[Dataset items]
>> BEGIN
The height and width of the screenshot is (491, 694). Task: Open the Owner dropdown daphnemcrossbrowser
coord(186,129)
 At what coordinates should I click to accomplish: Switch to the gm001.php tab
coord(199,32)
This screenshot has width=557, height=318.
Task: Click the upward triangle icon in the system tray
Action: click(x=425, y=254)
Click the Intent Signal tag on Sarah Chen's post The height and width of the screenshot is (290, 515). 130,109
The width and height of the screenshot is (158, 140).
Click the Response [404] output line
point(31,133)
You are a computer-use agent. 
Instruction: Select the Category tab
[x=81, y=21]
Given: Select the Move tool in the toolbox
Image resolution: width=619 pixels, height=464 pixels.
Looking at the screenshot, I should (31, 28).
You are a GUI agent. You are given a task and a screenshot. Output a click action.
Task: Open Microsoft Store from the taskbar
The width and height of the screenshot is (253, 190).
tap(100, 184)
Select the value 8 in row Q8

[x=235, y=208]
>> END
>> BEGIN
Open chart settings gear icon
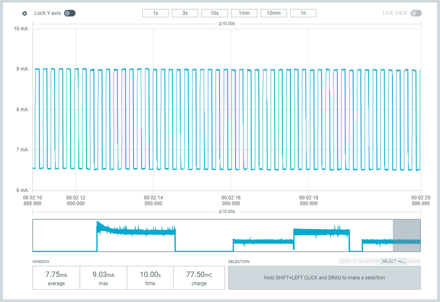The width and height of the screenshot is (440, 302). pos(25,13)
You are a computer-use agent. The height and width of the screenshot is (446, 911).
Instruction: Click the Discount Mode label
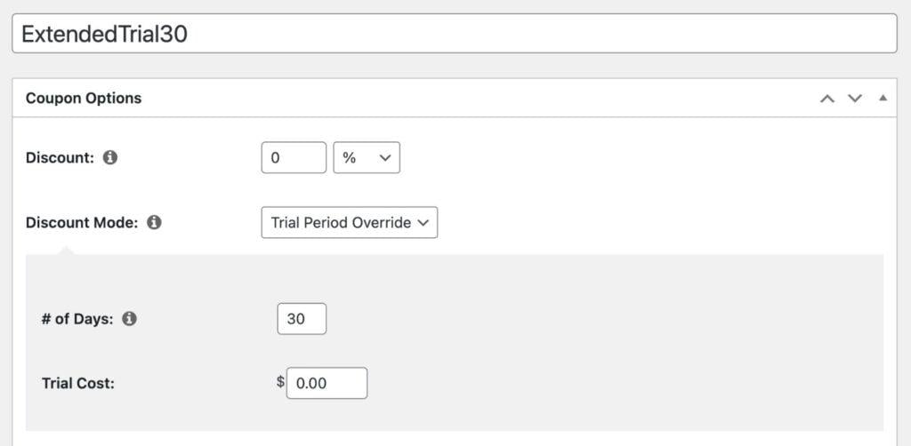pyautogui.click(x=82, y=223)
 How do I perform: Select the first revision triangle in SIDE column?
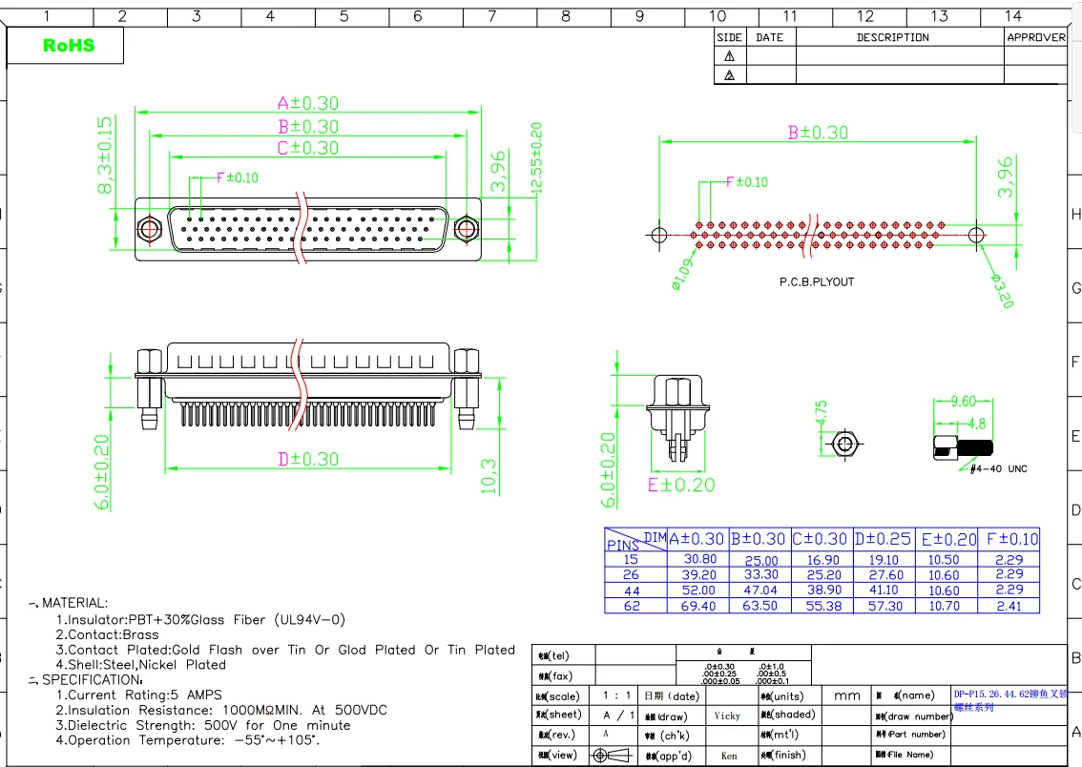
>> END
#### Directions
Print the stretch of the items from the line containing "Given: Select the Move tool in the toolbox" through the line containing "[x=235, y=208]", keeping every line as it appears.

#### Exercise solution
Given: Select the Move tool in the toolbox
Image resolution: width=619 pixels, height=464 pixels.
Looking at the screenshot, I should (31, 28).
You are a GUI agent. You are given a task and a screenshot. Output a click action.
Task: Open Microsoft Store from the taskbar
The width and height of the screenshot is (253, 190).
tap(100, 184)
Select the value 8 in row Q8

[x=235, y=208]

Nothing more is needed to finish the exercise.